Anyway, during the sex between Dafoe and Gainsbourg (who I’ll refer to as Man and Woman from here on out, as these characters are never given names), their young child Nic climbs out of his crib, briefly watches his parents in mid-coitus, and then proceeds to open a window, fall out, and plunge to his death. Woman can be seen climaxing during her son’s final moments, and the events that set Antichrist in motion are complete.
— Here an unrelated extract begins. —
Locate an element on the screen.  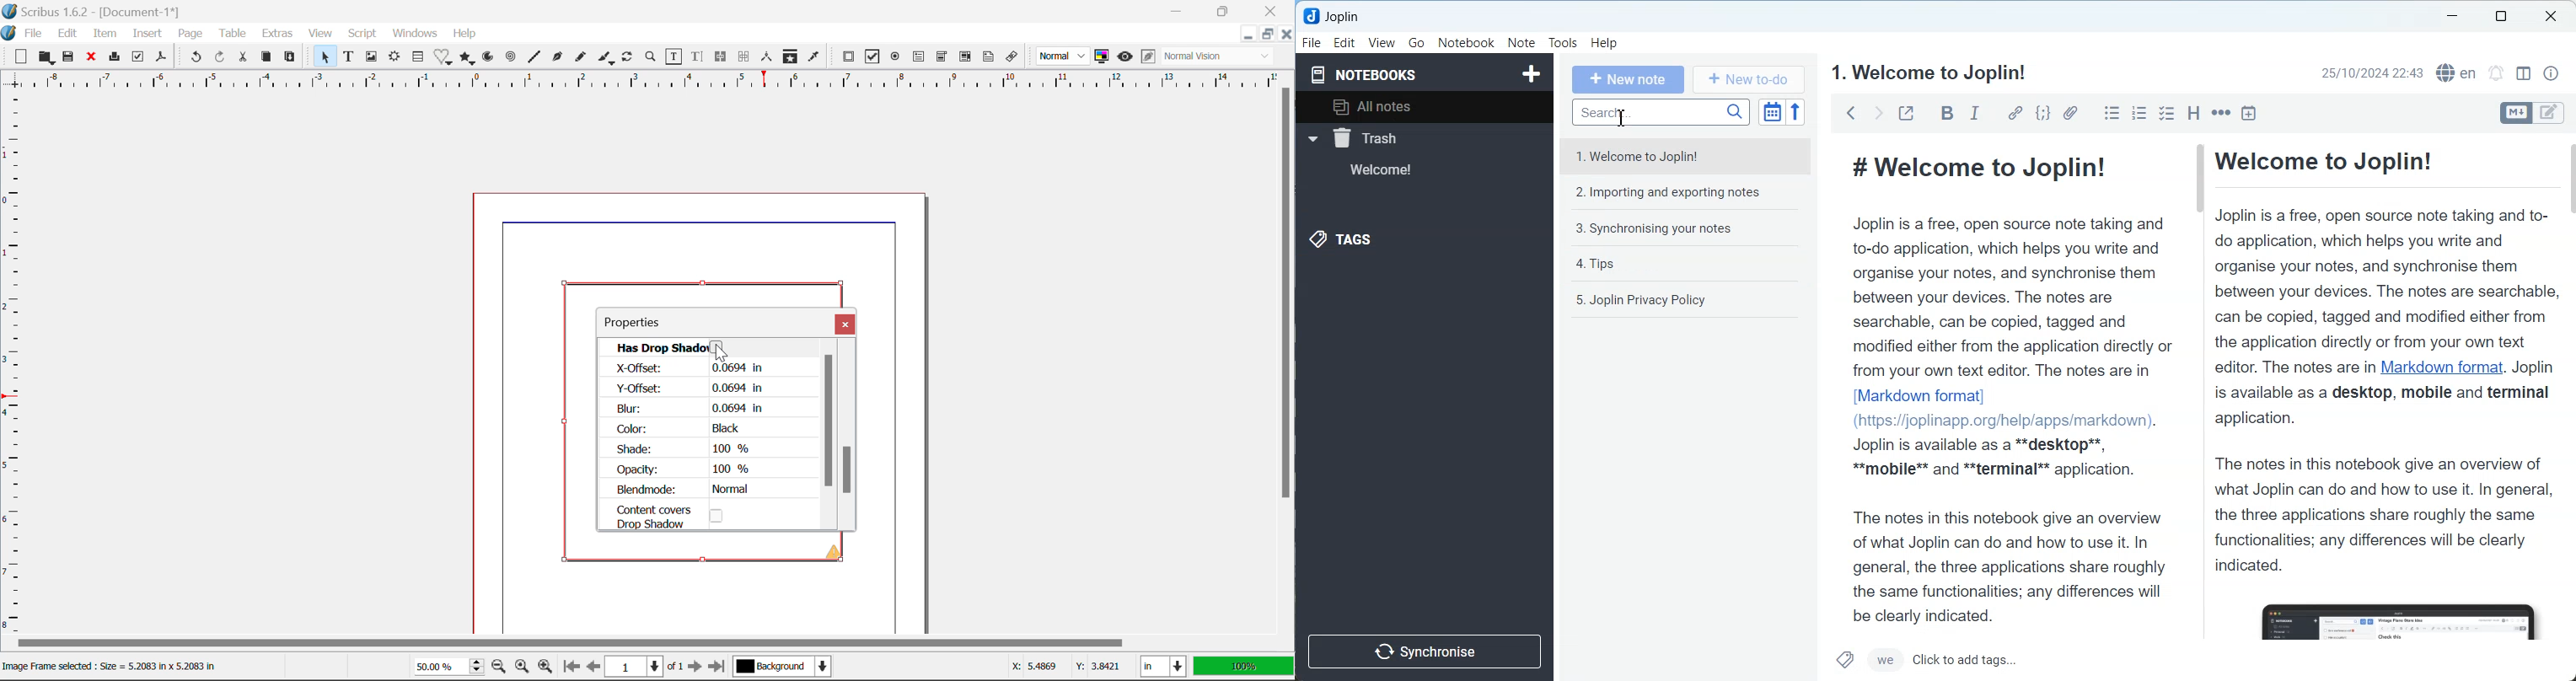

Woman is considerably and understandably broken up over the death of her child, totally paralyzed and overwhelmed with grief. Man, a psychotherapist of some sort is also upset, but not nearly as much as his wife. As such, he takes it upon himself to treat his wife as he would a patient and determine the root of her intolerable anguish. Man determines that at least part of Woman’s fear stems from a cabin – called Eden – deep in the woods and far from civilization, a place where Woman and Nic had spent time alone in the past while Woman worked on her gynocide thesis. Man decides that Woman must confront her fears, and so the two of them set out for Eden. As you probably guessed, this is where the movie starts to get quite bizarre.
Indeed, Woman is horrified of Eden and the surrounding woods – not that I can blame her, the place looks absolutely terrifying. As she works to recover, however, Man starts to see creepy symbols of death everywhere he looks: a talking fox chewing on its own guts, and a fearless deer with its dead offspring literally hanging out if its uterus, for instance. To make things even stranger, Woman seems completely driven by and obsessed with sex, practically raping Man whenever she gets the chance. Is this all symbolism or simply von Trier trying to shock his audience? I can certainly see the symbolism – more on that in a bit – but either way, it doesn’t make for a pleasant viewing experience.
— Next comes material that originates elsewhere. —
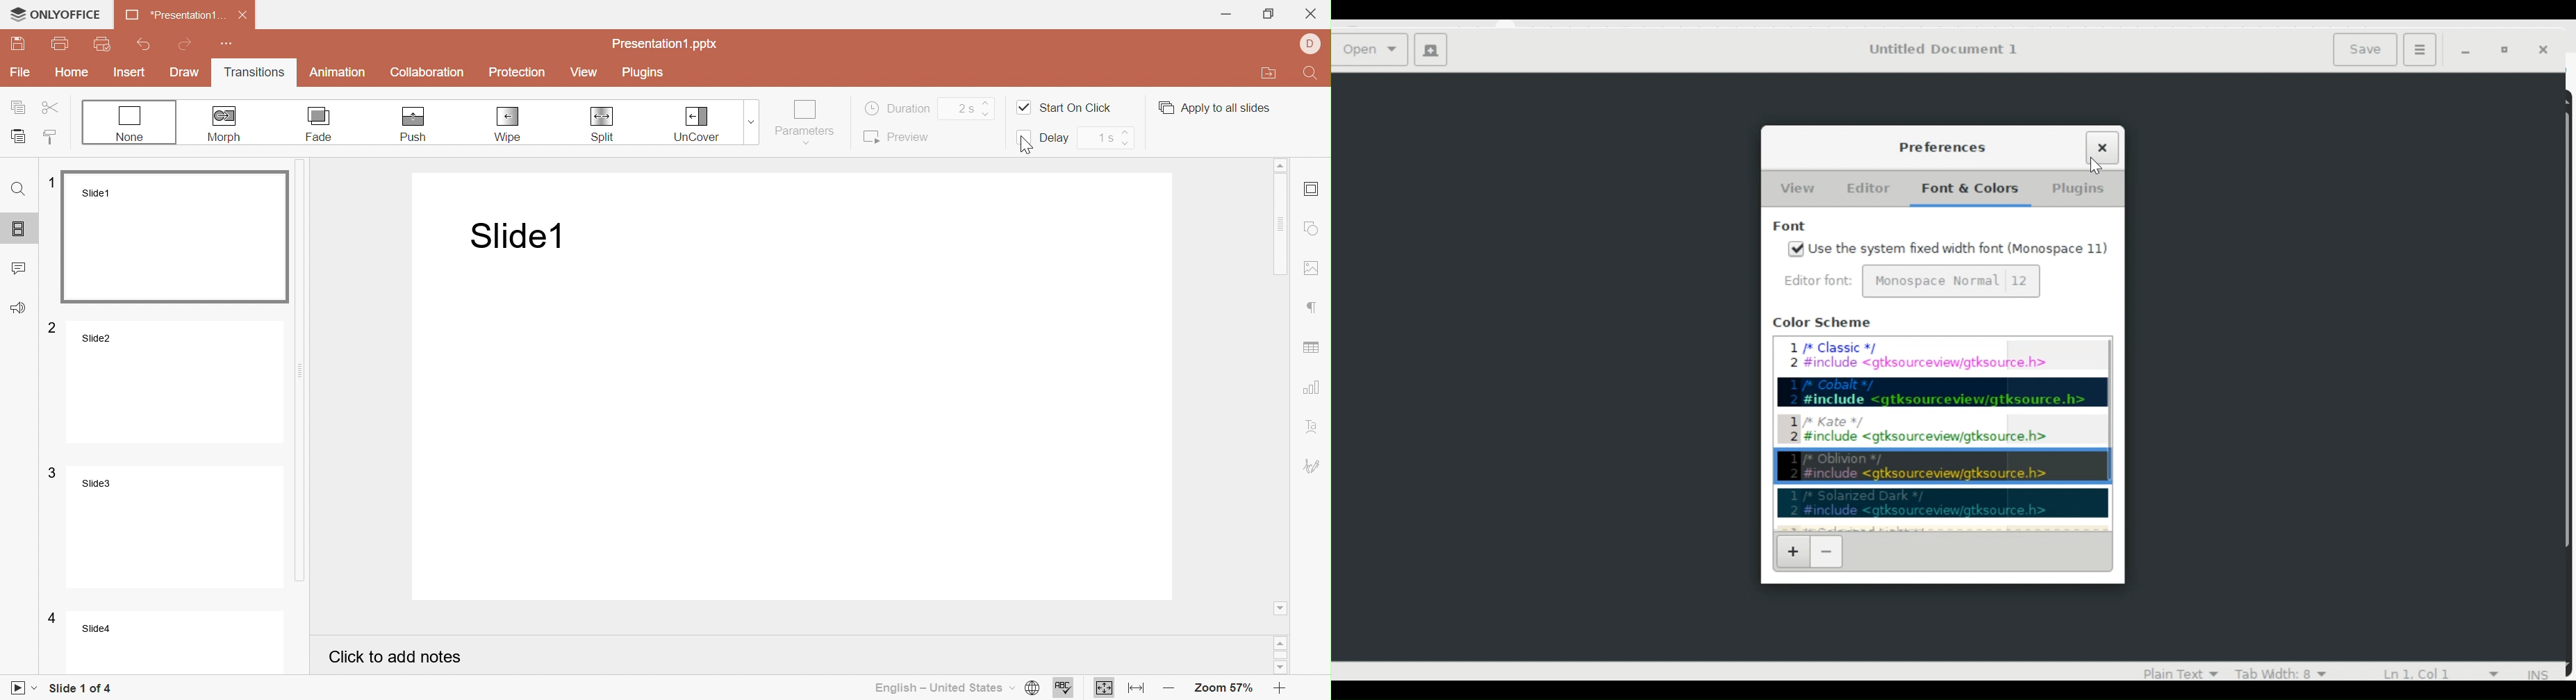 The width and height of the screenshot is (2576, 700). Describe the element at coordinates (1270, 74) in the screenshot. I see `Open file location` at that location.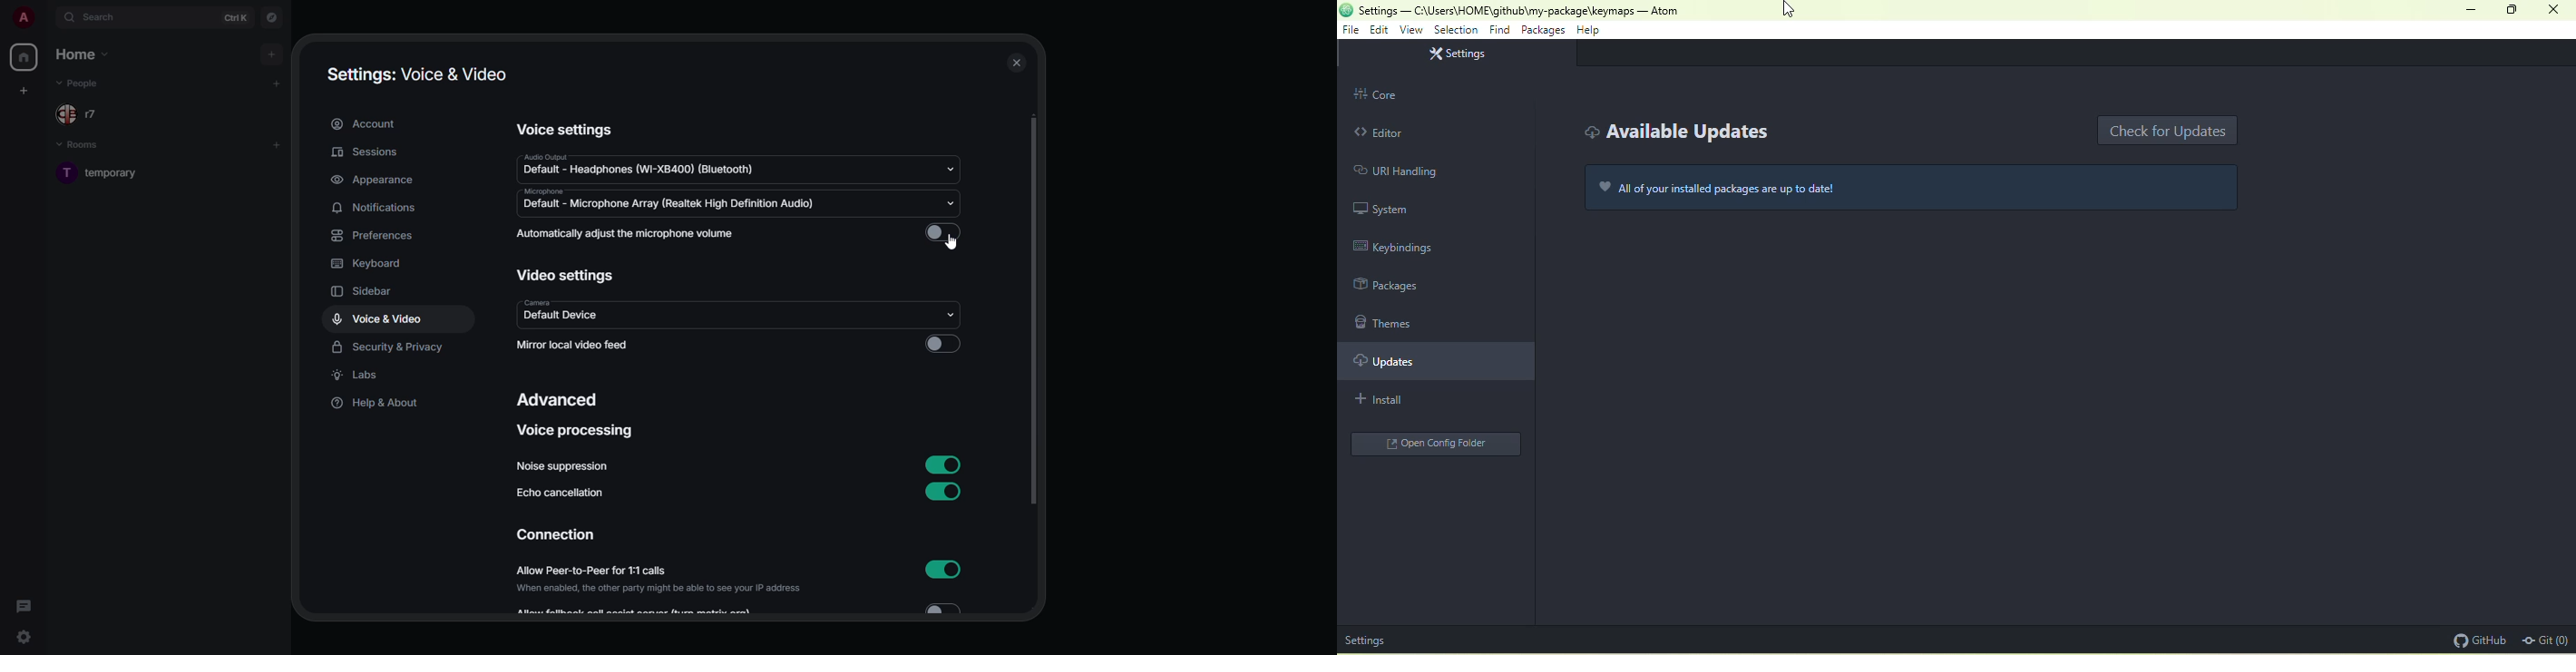 This screenshot has width=2576, height=672. What do you see at coordinates (562, 465) in the screenshot?
I see `noise suppression` at bounding box center [562, 465].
Man eventually stumbles upon Woman’s thesis, which prompts him and her to engage in a discussion about nature. It is here where the accusations of von Trier being a misogynist spawn, as Woman professes that if nature is inherently evil, and woman is the essence of evil, then all woman are, bu their nature, inherently evil. Man dismisses Woman’s theory, but von Trier – through Woman’s subsequent actions – seems to try and support it. Woman eventually attacks Man in an ambush and plots his murder; she also smashes his testicles with a block and cuts of her own clitoris with a pair of scissors. Yeah, you read that last line correctly. The symbolism? If I had to guess, I’d say that Woman – as she believes that women are inherently evil – took a drastic measure to remove that evil, or, more specifically, her womanhood. I suppose the other way of looking at it would be that as the clitoris is a woman’s last link to man (it’s the clitoris that develops into a penis, after all), Woman wanted to totally separate herself from men and embrace her evil nature. Either way, it’s a tough scene to watch.
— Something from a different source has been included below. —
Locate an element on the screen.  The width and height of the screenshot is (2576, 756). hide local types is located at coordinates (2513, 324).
Again, Dafoe and Gainsbourg give incredible performances; at no point during all the bizarre occurrences did I ever get the impression that either was “acting.” Antichrist is incredibly shot, too, and it’s hard not to admire von Trier’s eye for framing a scene. The movie is downright terrifying at times, too. But if von Trier’s message is indeed that women are evil – and I don’t doubt that it is – then he’s gone way too far just to make that point. As for where the title of the film comes, I have my theory, but I’d rather not spoil too much of the movie. Also, I’m pretty curious to hear yours, if you’ve managed to get through this one.
Antichrist is a unique, well-made film, but it moves from A to D to S to M, when it could have simply gone from A to B. The symbols found throughout are anything but subtle, and are often more of a distraction than a clue as to what’s actually going on. I can’t recommend this movie in good conscience, but I would also wager you’ve never seen anything like it.